Unless specified otherwise, all chapter and section references are to the Bankruptcy Code, 11 U.S.C. §§ 101-1532, all "Rule" references are to the Federal Rules of Bankruptcy Procedure, and all "Civil Rule" references are to the Federal Rules of Civil Procedure. "ARS" references are to the Arizona Revised Statutes.
Under the NMS, which was finalized in 2012, five of the country's largest mortgage servicers/banks (Ally/GMAC, Bank of America, Citi, JP Morgan Chase, and Wells Fargo) agreed to provide $20 billion of mortgage-related relief to homeowners and to abide by new servicing standards meant to address some of the worst foreclosure abuses. Under the NMS, only state attorneys general can sue for alleged noncompliance with its terms. Penermon v. Wells Fargo Bank, N.A., 47 F. Supp. 3d 982, 993 n.2 (N.D. Cal. 2014).
FACTS
On July 17, 2013, Debtor's Tucson residence (the "Property") was sold at a trustee's sale. Although Debtor acknowledged she was in default and had notice of the sale, she believed that the trustee's sale would be cancelled or postponed pending consideration of her recently submitted loan modification application.
On September 16, 2013, Debtor filed a chapter 13 petition. Despite the fact that the Property had been sold and a trustee's deed recorded, Debtor listed on her schedules both the Property and a debt to Nationstar Mortgage LLC ("Nationstar") secured by the Property. In her plan, which was confirmed December 31, 2015, Debtor proposed an ongoing monthly mortgage payment to Nationstar and indicated that she intended to file an adversary proceeding to challenge the trustee's sale and to bring "claims relating to breach of contract; violation of FHA regulations; etc." Debtor also listed on Schedule B a "[c]laim against Bank of America, Nationstar, Recon[T]rust, House Appraisor [sic] for wrongful foreclosure, violation of the National Mortgage Settlement Agreement, breach of contract, etc.

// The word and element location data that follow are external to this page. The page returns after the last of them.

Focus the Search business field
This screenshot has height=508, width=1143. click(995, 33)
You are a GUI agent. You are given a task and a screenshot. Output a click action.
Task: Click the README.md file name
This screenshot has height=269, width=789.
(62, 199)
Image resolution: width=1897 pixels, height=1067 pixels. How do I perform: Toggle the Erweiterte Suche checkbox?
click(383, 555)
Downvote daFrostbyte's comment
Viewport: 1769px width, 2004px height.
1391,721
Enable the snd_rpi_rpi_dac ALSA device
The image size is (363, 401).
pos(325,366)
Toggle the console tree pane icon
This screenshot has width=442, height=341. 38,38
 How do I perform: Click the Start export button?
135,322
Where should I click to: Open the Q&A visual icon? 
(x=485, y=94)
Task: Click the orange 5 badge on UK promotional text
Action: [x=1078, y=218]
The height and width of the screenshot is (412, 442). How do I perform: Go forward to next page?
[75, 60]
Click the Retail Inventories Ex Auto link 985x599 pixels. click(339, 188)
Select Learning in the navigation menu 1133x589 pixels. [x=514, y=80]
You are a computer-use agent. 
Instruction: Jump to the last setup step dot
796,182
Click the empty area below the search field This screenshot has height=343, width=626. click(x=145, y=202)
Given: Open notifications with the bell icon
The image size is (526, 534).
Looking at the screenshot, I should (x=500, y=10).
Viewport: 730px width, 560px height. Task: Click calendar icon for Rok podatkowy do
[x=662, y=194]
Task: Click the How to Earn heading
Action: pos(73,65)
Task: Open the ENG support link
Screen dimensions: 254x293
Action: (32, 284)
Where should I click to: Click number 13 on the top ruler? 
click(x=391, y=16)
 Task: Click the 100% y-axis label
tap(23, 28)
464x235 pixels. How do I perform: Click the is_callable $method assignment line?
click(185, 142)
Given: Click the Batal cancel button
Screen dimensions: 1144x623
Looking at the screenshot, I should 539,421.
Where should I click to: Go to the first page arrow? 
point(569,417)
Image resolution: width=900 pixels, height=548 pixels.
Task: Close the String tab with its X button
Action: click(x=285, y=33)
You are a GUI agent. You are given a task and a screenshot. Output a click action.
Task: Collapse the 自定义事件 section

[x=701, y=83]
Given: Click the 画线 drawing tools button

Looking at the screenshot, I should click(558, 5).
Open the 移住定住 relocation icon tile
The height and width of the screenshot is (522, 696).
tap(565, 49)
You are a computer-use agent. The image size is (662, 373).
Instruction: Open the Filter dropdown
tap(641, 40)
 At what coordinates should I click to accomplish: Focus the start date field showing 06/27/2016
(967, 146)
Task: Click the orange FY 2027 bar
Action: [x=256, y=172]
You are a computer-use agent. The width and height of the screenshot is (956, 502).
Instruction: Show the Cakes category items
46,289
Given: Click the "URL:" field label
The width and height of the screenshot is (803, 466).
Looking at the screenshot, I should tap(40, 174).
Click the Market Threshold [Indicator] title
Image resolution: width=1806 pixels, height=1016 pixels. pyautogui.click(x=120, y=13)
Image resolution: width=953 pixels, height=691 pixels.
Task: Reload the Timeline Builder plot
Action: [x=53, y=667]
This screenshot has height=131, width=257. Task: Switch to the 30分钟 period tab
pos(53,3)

To be filed as adversary proceeding."
On October 4, 2013, Debtor filed a proof of claim on behalf of Nationstar, asserting a secured claim of $90,000 and an unsecured claim of $20,000. On January 21, 2014, Debtor filed a complaint against Appellees Bank of America, N.A. dba Bank of America Home Loan Servicing ("B of A"), Nationstar Mortgage Holdings, Inc., and Nationstar (collectively, "Nationstar Defendants"), ReconTrust Company, N.A., Landsafe Appraisal Services, Inc., and Michael Lebsack, an appraiser who conducted an appraisal of the Property on behalf of B of A. The Complaint pleaded seven causes of action: (1) an objection to the proof of claim that Debtor had filed on behalf of Nationstar on grounds that any debt owed to Nationstar was unenforceable; (2) violation of the Fair Debt Collection Practices Act ("FDCPA"), 15 U.S.C. § 1692 et seq., against ReconTrust and the Nationstar Defendants; (3) violation of the Arizona Consumer Fraud Act ("ACFA"), ARS § 44-1521 et seq., against the Nationstar Defendants; (4) common law fraud against B of A and the Nationstar Defendants; (5) negligent misrepresentation against Landsafe and Lebsack; (6) tortious breach of the duty of good faith and fair dealing against B of A and the Nationstar Defendants; and (7) filing false documents under ARS § 33-420 against ReconTrust and the Nationstar Defendants. Debtor sought monetary damages for each cause of action except the claim objection.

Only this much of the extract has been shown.